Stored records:

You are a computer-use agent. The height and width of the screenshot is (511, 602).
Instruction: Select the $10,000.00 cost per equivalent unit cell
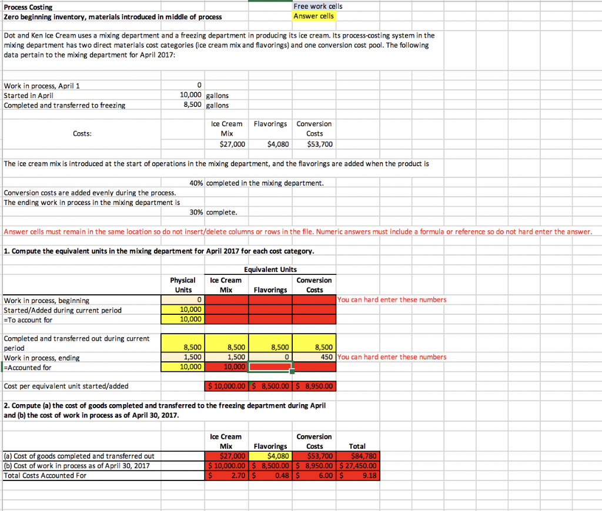click(225, 386)
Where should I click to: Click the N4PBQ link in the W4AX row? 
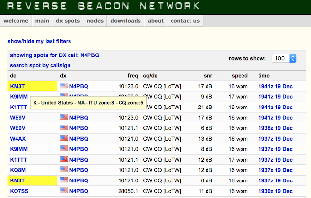click(x=79, y=139)
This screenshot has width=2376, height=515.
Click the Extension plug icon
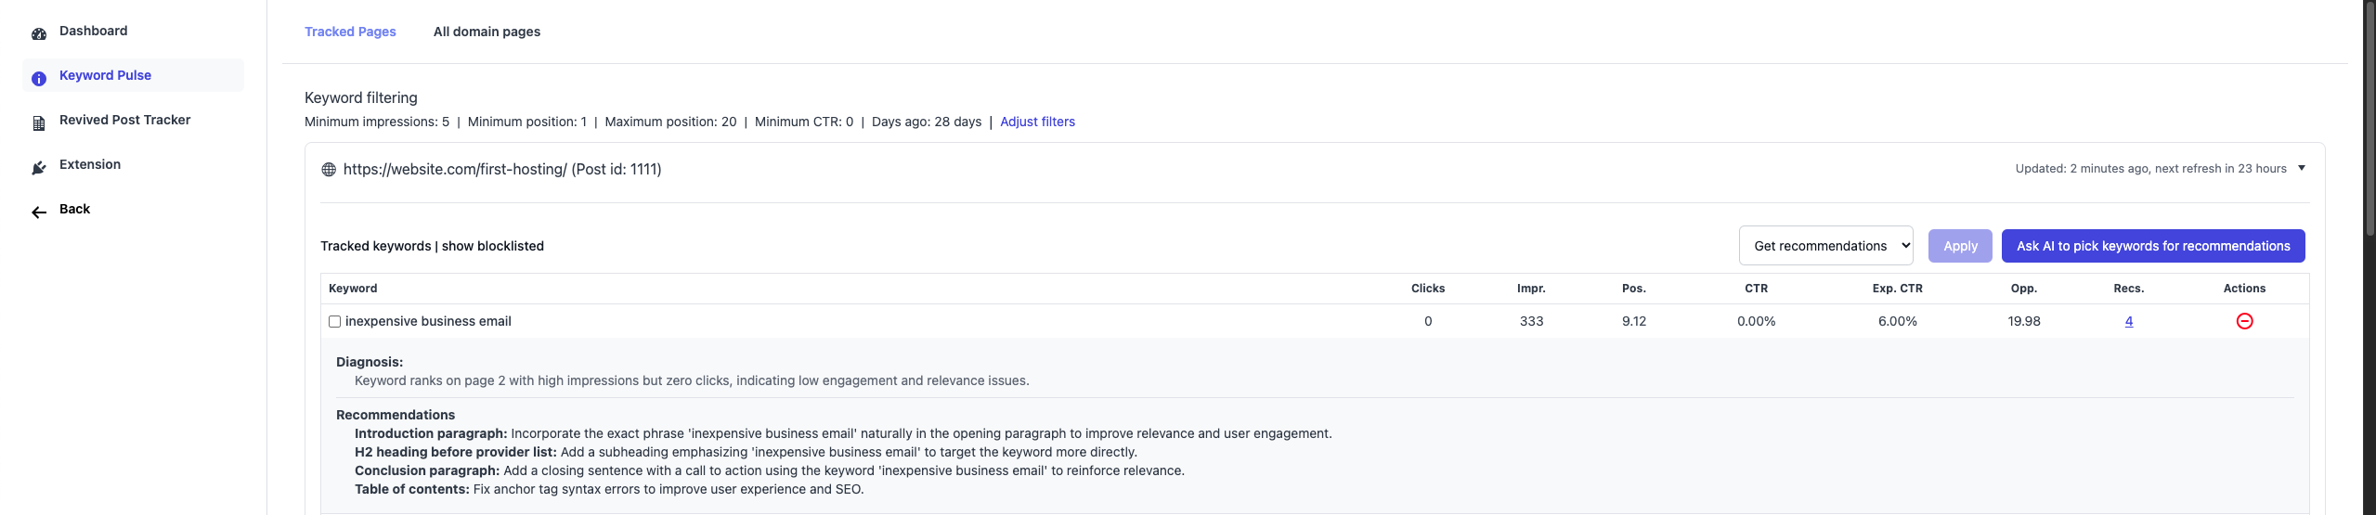39,168
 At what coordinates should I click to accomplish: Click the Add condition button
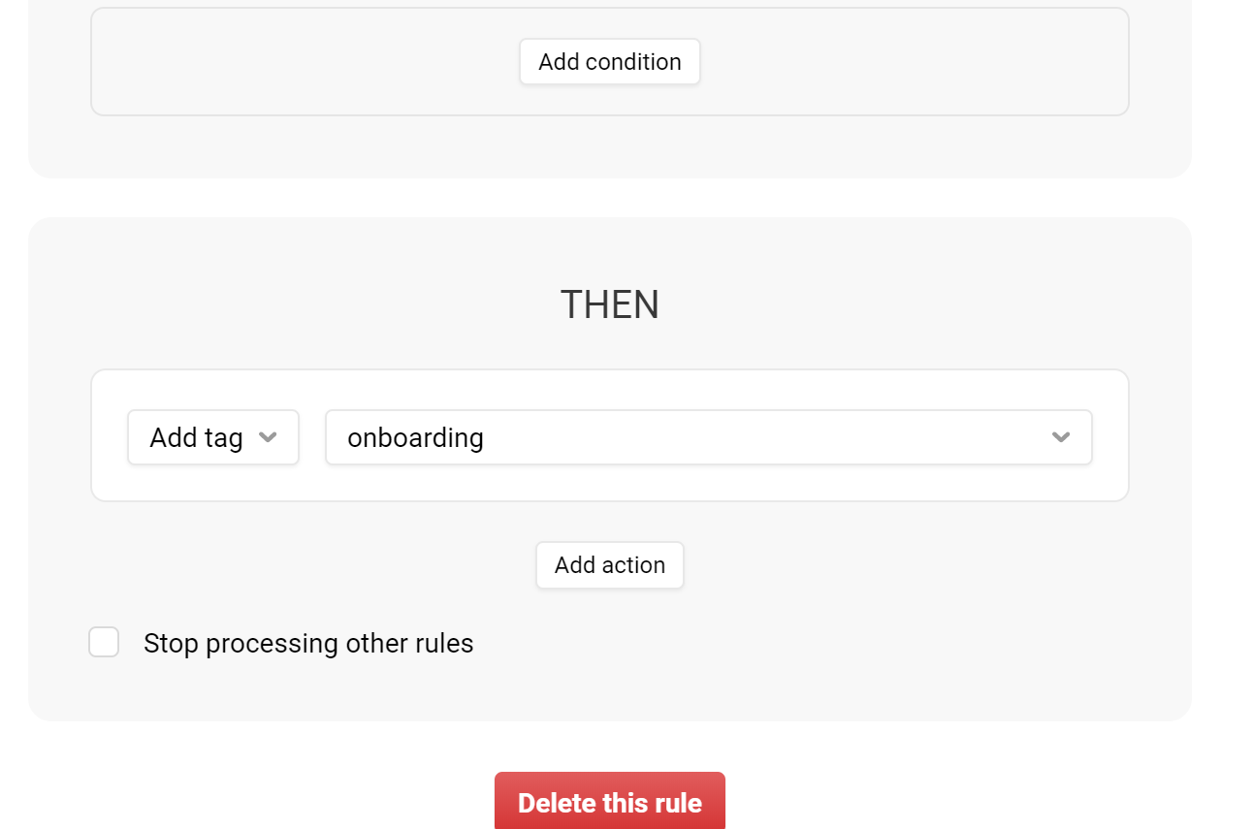pos(609,62)
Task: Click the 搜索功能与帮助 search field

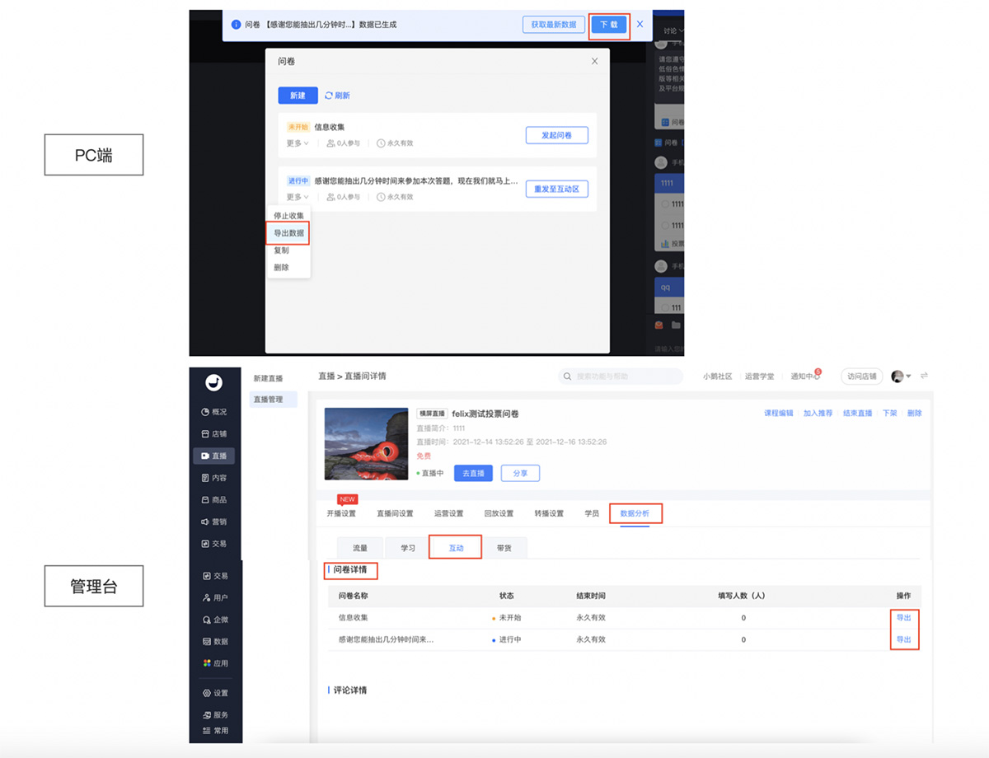Action: point(622,377)
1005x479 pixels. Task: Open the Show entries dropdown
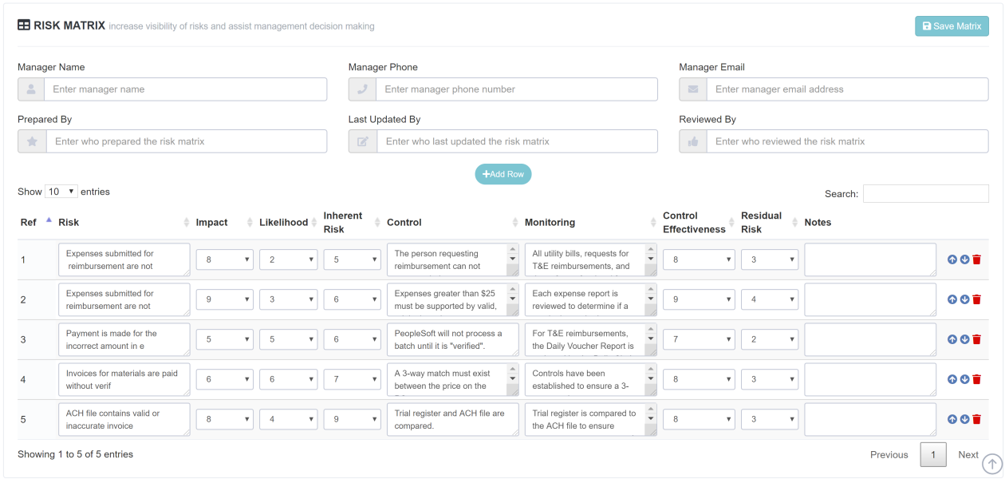(x=61, y=191)
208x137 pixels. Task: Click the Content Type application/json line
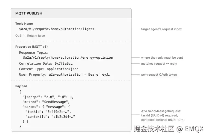click(x=49, y=69)
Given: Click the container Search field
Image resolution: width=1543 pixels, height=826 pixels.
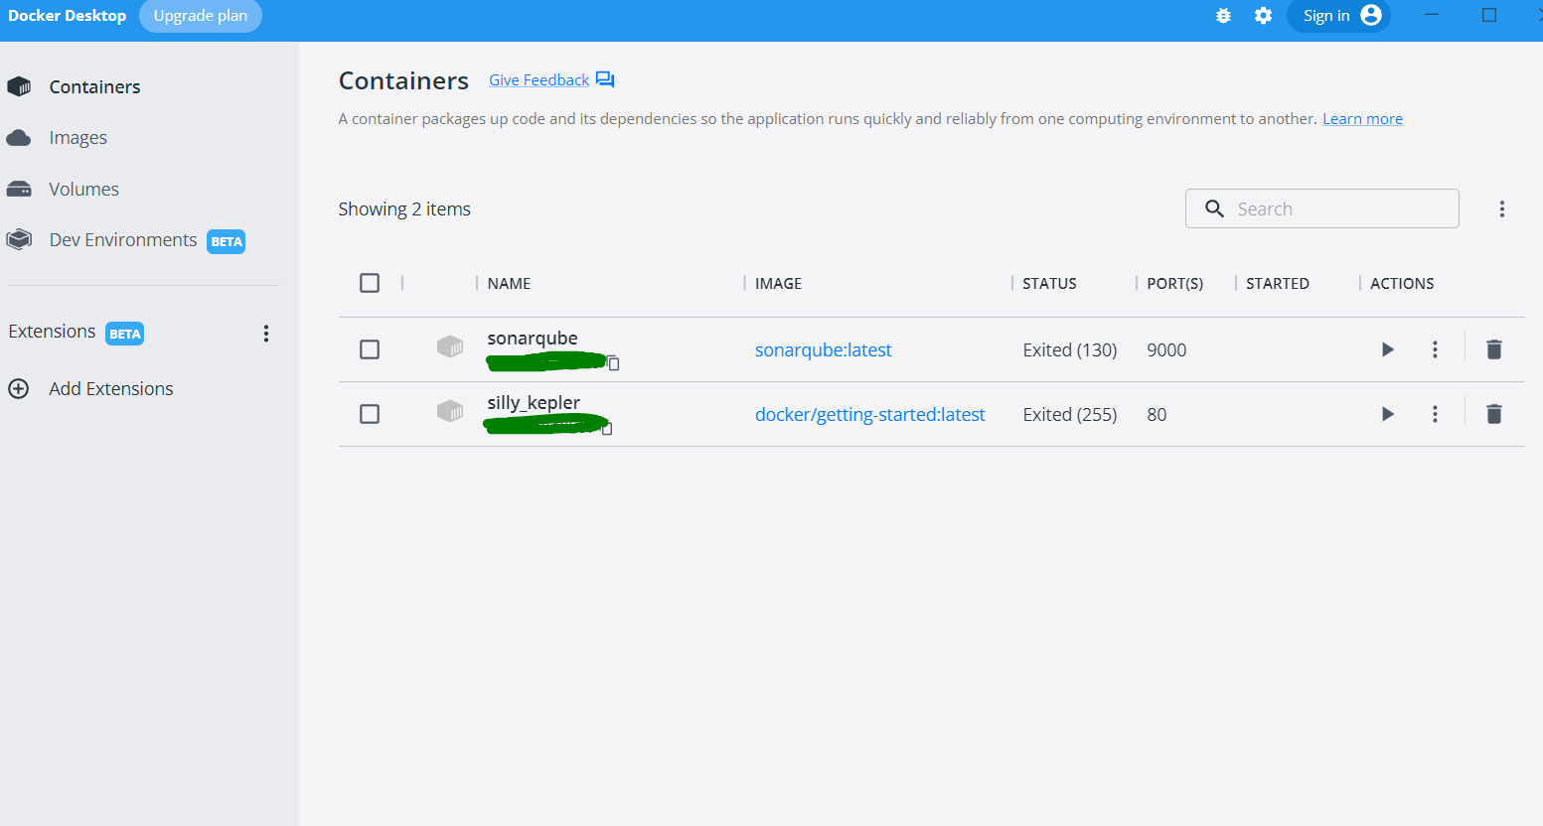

#### EXERCISE OBJECTIVE
Print the lines from the one holding "This screenshot has width=2376, height=515." through the last line of the records, word for word, and omit the pictures.

#### FINISHED EXERCISE
This screenshot has width=2376, height=515.
Click the Extension plug icon
39,168
 At what coordinates should I click to accomplish: Click the Add condition button
pos(609,62)
Task: Click the 搜索功能与帮助 search field

Action: point(622,377)
1005x479 pixels. Task: Open the Show entries dropdown
(x=61, y=191)
208x137 pixels. Task: Click the Content Type application/json line
click(x=49, y=69)
Given: Click the container Search field
Image resolution: width=1543 pixels, height=826 pixels.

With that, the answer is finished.